Ortaçağ Avrupasında üç kişi giyotinle idama mahkûm olur.
Bu mahkûmlardan biri papaz, biri hâkim, biri de fizikçidir…
İdam sehpasına ilk papaz çıkarılır. Papazın başını giyotinin altına yerleştirir ve sorarlar:
– Son sözün nedir?
Der ki:
– Ben Tanrı’ya inanıyorum, O beni kurtaracaktır. Tanrım… Tanrım… Tanrım…
Giyotini indirdiklerinde boynuna birkaç santim kala giyotin durur. Halk şaşırır ve hep bir ağızdan bağırır:
– Onu serbest bırakın; Tanrı sözünü söylemiş ve onu korumuştur.
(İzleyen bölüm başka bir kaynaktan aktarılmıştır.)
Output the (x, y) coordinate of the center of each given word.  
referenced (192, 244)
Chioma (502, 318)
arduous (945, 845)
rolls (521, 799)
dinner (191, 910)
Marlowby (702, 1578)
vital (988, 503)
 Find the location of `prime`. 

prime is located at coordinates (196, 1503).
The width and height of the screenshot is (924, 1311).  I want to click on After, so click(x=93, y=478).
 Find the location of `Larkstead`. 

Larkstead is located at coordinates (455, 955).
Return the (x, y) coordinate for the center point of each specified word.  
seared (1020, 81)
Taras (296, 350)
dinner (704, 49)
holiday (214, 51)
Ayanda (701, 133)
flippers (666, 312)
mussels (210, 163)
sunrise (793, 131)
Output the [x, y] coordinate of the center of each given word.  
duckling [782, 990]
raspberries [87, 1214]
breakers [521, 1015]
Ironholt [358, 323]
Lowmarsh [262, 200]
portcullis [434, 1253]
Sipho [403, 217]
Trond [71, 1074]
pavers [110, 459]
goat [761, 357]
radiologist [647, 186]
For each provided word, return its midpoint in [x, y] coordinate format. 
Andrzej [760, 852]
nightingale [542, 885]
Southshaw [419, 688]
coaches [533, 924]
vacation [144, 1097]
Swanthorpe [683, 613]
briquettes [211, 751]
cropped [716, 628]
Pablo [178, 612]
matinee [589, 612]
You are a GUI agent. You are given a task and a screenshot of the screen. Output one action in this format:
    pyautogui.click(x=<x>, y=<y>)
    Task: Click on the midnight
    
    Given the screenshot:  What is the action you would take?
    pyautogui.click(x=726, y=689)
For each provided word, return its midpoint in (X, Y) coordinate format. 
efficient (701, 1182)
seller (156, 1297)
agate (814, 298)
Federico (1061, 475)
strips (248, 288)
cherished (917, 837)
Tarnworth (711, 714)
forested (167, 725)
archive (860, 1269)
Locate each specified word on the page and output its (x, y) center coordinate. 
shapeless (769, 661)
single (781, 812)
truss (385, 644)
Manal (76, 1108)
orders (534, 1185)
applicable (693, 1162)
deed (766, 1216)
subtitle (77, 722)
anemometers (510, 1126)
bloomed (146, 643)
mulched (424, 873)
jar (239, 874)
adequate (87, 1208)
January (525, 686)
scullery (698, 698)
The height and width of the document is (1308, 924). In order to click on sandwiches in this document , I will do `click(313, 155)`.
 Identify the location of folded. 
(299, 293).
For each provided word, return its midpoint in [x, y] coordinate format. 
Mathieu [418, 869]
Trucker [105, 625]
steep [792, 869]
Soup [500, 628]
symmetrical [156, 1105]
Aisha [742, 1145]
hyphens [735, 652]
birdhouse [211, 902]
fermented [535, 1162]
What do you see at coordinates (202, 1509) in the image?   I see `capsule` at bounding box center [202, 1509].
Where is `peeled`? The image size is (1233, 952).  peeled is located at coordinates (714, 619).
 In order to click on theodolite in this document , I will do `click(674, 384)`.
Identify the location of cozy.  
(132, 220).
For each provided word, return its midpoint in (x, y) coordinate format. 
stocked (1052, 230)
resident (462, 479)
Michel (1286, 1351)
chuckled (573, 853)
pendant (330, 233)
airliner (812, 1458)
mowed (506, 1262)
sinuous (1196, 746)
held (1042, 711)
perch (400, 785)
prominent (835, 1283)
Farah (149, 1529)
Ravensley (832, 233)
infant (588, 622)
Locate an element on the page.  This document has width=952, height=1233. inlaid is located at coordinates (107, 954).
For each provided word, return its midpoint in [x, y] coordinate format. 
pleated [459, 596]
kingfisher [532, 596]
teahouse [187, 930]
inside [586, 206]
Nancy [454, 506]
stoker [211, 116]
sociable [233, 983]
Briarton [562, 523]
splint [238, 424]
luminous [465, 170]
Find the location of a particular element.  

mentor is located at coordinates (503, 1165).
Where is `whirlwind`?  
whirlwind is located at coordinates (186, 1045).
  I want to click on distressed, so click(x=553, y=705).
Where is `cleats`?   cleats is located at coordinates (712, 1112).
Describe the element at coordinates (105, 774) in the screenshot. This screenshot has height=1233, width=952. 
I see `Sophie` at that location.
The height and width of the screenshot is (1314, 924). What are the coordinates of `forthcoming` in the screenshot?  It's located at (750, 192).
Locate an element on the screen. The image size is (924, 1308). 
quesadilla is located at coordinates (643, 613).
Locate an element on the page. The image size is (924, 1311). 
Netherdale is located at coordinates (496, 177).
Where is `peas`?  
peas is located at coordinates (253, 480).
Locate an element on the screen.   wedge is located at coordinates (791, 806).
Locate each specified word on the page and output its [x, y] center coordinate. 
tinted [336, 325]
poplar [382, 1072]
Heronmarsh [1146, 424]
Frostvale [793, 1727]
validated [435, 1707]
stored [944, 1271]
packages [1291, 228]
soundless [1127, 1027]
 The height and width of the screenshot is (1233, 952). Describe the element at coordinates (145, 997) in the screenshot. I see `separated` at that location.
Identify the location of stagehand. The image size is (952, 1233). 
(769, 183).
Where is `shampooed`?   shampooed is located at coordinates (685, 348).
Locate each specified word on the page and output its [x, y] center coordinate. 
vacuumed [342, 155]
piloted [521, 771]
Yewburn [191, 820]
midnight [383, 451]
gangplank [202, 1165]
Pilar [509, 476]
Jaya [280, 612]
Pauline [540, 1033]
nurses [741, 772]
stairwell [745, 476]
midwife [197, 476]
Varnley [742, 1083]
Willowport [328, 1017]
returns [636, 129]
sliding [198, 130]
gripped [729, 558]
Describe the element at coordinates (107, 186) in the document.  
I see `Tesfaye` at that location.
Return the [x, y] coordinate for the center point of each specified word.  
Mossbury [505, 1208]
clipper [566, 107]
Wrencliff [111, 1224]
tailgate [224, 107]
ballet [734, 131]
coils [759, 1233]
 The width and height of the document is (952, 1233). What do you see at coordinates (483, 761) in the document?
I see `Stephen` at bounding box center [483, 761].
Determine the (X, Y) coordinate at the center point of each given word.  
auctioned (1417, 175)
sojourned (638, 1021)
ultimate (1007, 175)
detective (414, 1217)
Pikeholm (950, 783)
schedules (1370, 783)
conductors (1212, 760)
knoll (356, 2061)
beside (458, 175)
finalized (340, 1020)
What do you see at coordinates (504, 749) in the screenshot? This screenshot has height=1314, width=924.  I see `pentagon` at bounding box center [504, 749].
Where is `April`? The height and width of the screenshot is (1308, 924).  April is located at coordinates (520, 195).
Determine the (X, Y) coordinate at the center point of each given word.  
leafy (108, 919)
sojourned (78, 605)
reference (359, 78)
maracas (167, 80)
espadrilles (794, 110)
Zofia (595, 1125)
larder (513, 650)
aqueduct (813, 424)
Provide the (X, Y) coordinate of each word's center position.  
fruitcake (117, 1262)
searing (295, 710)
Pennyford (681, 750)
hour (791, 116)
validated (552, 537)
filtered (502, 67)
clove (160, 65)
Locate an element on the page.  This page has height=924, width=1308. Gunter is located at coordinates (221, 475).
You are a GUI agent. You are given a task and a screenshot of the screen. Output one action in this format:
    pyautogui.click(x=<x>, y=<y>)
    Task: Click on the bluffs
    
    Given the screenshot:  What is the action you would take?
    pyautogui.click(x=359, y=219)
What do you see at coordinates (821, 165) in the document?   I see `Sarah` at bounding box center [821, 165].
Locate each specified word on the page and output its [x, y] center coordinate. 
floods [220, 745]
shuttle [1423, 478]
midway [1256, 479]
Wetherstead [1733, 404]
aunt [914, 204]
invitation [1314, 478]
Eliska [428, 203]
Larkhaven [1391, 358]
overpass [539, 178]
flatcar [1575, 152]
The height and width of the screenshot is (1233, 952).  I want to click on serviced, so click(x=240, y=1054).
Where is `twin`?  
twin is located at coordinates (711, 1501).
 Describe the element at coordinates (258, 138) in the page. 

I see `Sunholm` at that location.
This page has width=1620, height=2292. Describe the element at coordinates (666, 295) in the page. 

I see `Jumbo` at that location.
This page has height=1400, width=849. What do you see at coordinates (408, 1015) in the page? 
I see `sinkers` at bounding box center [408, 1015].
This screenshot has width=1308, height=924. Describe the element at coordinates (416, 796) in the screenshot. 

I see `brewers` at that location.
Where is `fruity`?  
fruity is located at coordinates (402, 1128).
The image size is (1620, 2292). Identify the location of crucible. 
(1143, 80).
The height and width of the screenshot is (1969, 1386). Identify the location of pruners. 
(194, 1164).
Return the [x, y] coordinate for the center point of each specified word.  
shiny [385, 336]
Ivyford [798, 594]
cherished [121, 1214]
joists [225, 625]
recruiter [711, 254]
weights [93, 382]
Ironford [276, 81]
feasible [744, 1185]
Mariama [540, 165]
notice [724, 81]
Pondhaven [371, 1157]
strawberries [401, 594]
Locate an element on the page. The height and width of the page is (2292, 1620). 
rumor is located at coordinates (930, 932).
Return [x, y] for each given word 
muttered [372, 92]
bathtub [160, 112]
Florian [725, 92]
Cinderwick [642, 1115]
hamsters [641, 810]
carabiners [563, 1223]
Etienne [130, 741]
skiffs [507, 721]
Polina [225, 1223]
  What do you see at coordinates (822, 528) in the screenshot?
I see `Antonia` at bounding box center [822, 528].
Böylece papaz idam edilmekten kurtulur…
Sıra hâkime gelir, ona da sorarlar:
– Demek istediğin en son söz nedir?
Hakim der ki:
– Ben papaz gibi Tanrı’ya inanmıyorum. Ama adalete güveniyorum. Adalet… Adalet… Adalet…
Giyotini indirirler, giyotin hâkimin de boynuna birkaç santim kala durur…
Bunun üzerine insanlar tekrar şaşırır ve bağırırlar:
– Adalet sözünü söyledi, onu serbest bırakın.
Böylece hâkim de boynunun kesilmesinden kurtulur…
Sıra fizikçiye gelir. Ona da
– Son sözünü söyle, derler
Fizikçi:
– Ben ne Tanrıya inanan bir papazım, ne de adalete güvenen bir hâkim… Bildiğim tek şey şudur: Giyotinin ipinde bir düğüm var ve o düğüm giyotinin tam inmesine engel oluyor.
Görevliler giyotini kontrol edince gerçekten de bir düğüm olduğunu görürler. Düğümü açıp tekrar bırakırlar. Hızla inen giyotin fizikçinin başını bedeninden ayırır…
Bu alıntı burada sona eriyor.